Start of Block

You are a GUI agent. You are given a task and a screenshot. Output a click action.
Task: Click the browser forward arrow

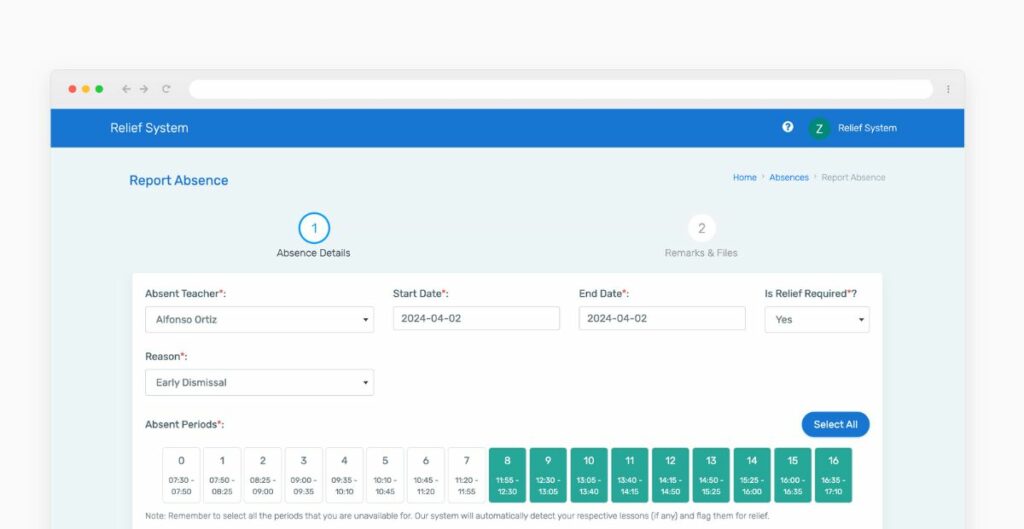(x=144, y=89)
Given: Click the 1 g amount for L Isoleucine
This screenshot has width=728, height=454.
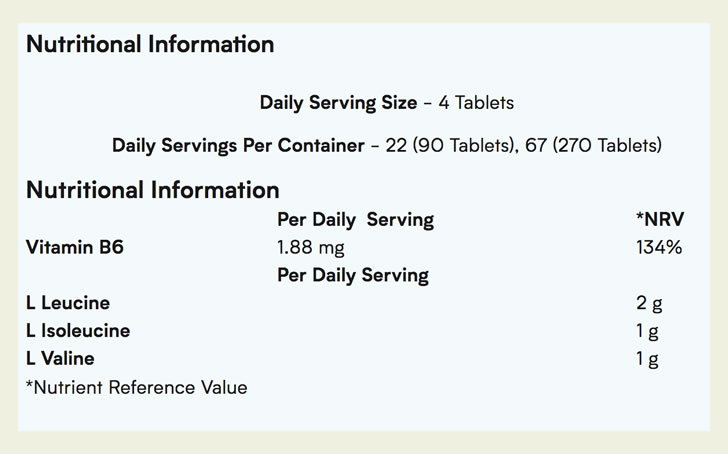Looking at the screenshot, I should pos(647,331).
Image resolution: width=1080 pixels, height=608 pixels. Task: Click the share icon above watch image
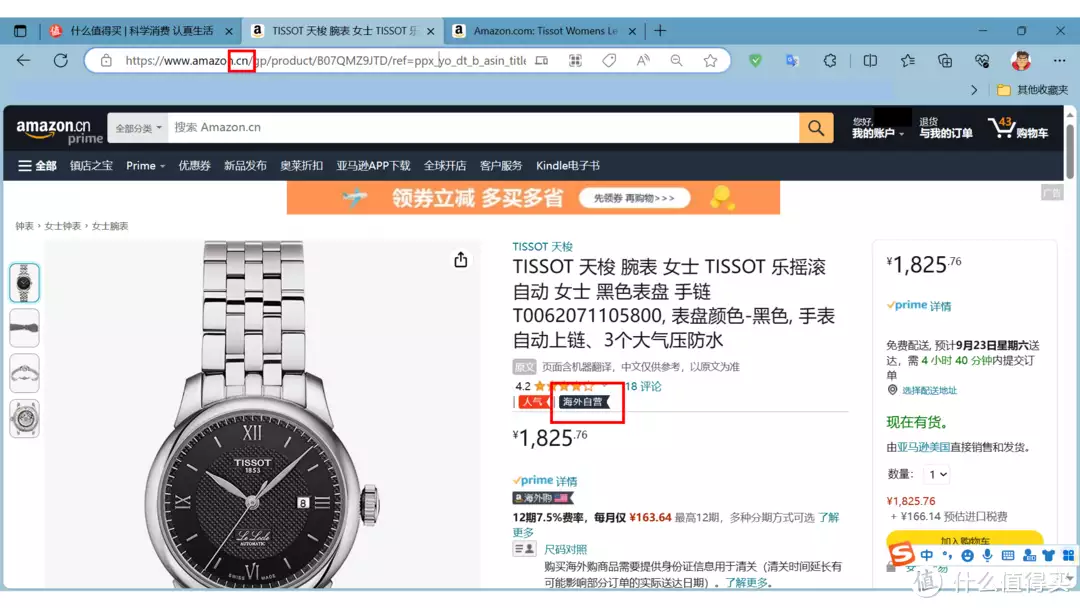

End of Block

▶ **Problem requirements**
Exactly restate the lines from the one holding "Given: Click the 1 g amount for L Isoleucine" to the final line of the records above, including both and excluding pictures.

▶ **Solution for this problem**
Given: Click the 1 g amount for L Isoleucine
This screenshot has width=728, height=454.
Looking at the screenshot, I should pos(647,331).
Image resolution: width=1080 pixels, height=608 pixels. Task: Click the share icon above watch image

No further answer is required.